▶ **What to produce**
What lines in the entries below contain the word "sidebar"? Copy all of them.

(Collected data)
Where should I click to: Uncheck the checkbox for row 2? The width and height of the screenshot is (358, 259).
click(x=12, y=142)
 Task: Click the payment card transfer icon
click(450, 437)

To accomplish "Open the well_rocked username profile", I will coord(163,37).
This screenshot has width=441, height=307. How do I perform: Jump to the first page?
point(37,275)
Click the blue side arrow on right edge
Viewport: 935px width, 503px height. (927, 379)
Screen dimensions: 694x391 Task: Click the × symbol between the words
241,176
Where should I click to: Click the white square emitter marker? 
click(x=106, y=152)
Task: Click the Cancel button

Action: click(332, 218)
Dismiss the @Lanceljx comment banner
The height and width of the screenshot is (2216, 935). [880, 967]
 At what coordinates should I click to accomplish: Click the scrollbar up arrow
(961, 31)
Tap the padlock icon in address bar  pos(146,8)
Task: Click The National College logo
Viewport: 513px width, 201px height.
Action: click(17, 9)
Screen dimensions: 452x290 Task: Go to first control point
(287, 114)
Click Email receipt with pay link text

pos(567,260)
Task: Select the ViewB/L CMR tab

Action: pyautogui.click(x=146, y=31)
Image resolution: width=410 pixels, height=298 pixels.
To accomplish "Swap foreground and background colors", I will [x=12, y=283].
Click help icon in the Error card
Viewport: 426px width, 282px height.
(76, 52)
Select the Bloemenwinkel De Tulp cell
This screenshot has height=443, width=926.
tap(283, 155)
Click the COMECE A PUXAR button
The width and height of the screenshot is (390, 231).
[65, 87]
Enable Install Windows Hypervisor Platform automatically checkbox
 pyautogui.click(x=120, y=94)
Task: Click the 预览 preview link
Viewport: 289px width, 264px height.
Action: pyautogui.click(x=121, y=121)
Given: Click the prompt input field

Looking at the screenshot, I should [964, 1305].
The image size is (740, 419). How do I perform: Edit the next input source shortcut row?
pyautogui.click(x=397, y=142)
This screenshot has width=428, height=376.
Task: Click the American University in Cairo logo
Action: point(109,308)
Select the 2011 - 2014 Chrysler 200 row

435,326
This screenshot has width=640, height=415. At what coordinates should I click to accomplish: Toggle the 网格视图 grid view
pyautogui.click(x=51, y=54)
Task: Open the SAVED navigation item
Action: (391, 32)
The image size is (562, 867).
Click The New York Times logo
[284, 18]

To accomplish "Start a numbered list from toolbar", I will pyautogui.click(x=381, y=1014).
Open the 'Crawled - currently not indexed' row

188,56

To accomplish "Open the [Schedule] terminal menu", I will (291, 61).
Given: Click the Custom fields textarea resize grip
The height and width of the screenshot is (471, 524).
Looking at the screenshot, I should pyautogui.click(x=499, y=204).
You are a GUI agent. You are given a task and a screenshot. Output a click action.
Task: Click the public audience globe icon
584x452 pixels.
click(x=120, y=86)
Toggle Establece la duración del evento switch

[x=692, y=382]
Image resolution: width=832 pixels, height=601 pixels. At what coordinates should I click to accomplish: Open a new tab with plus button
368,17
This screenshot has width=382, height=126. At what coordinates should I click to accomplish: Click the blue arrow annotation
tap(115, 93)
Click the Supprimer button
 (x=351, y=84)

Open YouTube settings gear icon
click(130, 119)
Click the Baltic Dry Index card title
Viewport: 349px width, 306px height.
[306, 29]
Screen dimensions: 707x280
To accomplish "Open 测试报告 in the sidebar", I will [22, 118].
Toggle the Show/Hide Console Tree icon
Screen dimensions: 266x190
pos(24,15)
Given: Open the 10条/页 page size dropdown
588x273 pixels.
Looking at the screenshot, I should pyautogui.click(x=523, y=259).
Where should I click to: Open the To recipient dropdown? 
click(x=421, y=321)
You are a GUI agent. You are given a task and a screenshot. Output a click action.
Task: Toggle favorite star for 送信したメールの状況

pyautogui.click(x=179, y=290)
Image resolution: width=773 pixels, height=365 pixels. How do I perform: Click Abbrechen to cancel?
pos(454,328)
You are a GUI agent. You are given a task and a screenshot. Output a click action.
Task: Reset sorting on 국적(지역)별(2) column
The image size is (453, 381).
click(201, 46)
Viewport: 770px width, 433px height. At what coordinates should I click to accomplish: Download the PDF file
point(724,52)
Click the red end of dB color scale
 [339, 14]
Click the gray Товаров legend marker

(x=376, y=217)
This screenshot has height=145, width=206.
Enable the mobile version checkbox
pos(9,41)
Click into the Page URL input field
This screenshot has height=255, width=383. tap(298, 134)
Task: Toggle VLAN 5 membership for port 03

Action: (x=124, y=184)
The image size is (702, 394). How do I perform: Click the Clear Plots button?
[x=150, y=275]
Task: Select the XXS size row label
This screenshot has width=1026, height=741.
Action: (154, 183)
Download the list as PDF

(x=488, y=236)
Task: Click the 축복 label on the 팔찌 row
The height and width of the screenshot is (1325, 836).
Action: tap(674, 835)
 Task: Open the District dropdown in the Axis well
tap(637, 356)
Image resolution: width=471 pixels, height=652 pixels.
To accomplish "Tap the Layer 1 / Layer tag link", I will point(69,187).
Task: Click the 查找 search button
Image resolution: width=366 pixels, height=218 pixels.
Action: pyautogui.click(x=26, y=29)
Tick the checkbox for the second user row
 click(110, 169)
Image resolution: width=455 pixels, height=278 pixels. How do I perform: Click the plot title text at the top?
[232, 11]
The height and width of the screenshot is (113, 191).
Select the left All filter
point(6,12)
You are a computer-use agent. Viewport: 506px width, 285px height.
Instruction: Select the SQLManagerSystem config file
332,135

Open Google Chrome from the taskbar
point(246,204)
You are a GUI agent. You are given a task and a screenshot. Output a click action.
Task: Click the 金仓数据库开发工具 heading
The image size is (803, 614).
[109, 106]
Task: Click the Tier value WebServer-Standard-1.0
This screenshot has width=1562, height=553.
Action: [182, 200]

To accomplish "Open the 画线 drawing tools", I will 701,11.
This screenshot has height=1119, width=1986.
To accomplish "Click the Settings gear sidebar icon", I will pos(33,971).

▶ **Reply to the task**
To accomplish "Open 测试报告 in the sidebar", I will [22, 118].
To accomplish "Click the Settings gear sidebar icon", I will pos(33,971).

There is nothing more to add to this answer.